Problem to work on: Every single entry must be reproduced precisely.

[Data shown Boundary: Start]

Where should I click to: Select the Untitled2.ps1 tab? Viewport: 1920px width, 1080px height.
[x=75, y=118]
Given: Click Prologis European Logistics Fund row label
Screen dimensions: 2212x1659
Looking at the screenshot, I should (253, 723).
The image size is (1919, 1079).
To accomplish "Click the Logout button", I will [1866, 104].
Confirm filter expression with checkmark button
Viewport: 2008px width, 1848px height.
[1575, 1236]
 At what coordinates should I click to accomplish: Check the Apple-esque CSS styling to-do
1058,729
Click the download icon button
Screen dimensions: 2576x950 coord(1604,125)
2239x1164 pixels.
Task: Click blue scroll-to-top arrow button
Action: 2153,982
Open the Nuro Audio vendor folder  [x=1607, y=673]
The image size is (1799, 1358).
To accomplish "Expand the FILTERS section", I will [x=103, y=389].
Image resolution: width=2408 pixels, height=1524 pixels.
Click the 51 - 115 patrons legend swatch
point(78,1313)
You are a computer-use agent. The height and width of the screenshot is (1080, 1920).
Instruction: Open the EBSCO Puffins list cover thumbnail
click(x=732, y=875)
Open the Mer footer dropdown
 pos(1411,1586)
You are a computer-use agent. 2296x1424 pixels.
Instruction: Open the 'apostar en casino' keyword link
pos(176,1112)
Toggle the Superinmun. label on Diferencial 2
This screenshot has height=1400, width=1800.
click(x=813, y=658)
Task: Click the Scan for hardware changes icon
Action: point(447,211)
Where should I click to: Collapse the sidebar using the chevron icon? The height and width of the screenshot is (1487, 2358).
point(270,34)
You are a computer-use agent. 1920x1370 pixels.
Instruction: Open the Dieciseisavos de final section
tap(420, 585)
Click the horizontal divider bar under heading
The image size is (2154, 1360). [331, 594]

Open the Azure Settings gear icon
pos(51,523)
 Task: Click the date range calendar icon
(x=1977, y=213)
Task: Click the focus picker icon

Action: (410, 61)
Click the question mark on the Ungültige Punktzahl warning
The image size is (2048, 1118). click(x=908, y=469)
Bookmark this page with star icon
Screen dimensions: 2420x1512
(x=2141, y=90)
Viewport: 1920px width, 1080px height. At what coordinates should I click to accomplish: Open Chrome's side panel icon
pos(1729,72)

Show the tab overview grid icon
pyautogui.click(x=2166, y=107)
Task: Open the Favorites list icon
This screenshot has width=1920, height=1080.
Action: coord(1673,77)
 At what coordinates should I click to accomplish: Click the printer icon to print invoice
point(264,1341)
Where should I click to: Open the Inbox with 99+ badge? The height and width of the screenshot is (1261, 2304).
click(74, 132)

[Data shown Boundary: End]

Answer to this exercise:
Where should I click to: Select the Untitled2.ps1 tab? Viewport: 1920px width, 1080px height.
[x=75, y=118]
Given: Click Prologis European Logistics Fund row label
Screen dimensions: 2212x1659
Looking at the screenshot, I should (253, 723).
The image size is (1919, 1079).
To accomplish "Click the Logout button", I will [1866, 104].
Confirm filter expression with checkmark button
Viewport: 2008px width, 1848px height.
[1575, 1236]
 At what coordinates should I click to accomplish: Check the Apple-esque CSS styling to-do
1058,729
Click the download icon button
Screen dimensions: 2576x950 coord(1604,125)
2239x1164 pixels.
Task: Click blue scroll-to-top arrow button
Action: 2153,982
Open the Nuro Audio vendor folder  [x=1607, y=673]
The image size is (1799, 1358).
To accomplish "Expand the FILTERS section", I will [x=103, y=389].
Image resolution: width=2408 pixels, height=1524 pixels.
Click the 51 - 115 patrons legend swatch
point(78,1313)
You are a computer-use agent. The height and width of the screenshot is (1080, 1920).
Instruction: Open the EBSCO Puffins list cover thumbnail
click(x=732, y=875)
Open the Mer footer dropdown
 pos(1411,1586)
You are a computer-use agent. 2296x1424 pixels.
Instruction: Open the 'apostar en casino' keyword link
pos(176,1112)
Toggle the Superinmun. label on Diferencial 2
This screenshot has height=1400, width=1800.
click(x=813, y=658)
Task: Click the Scan for hardware changes icon
Action: point(447,211)
Where should I click to: Collapse the sidebar using the chevron icon? The height and width of the screenshot is (1487, 2358).
point(270,34)
You are a computer-use agent. 1920x1370 pixels.
Instruction: Open the Dieciseisavos de final section
tap(420, 585)
Click the horizontal divider bar under heading
The image size is (2154, 1360). [331, 594]

Open the Azure Settings gear icon
pos(51,523)
 Task: Click the date range calendar icon
(x=1977, y=213)
Task: Click the focus picker icon

Action: (410, 61)
Click the question mark on the Ungültige Punktzahl warning
The image size is (2048, 1118). click(x=908, y=469)
Bookmark this page with star icon
Screen dimensions: 2420x1512
(x=2141, y=90)
Viewport: 1920px width, 1080px height. At what coordinates should I click to accomplish: Open Chrome's side panel icon
pos(1729,72)

Show the tab overview grid icon
pyautogui.click(x=2166, y=107)
Task: Open the Favorites list icon
This screenshot has width=1920, height=1080.
Action: coord(1673,77)
 At what coordinates should I click to accomplish: Click the printer icon to print invoice
point(264,1341)
Where should I click to: Open the Inbox with 99+ badge? The height and width of the screenshot is (1261, 2304).
click(74, 132)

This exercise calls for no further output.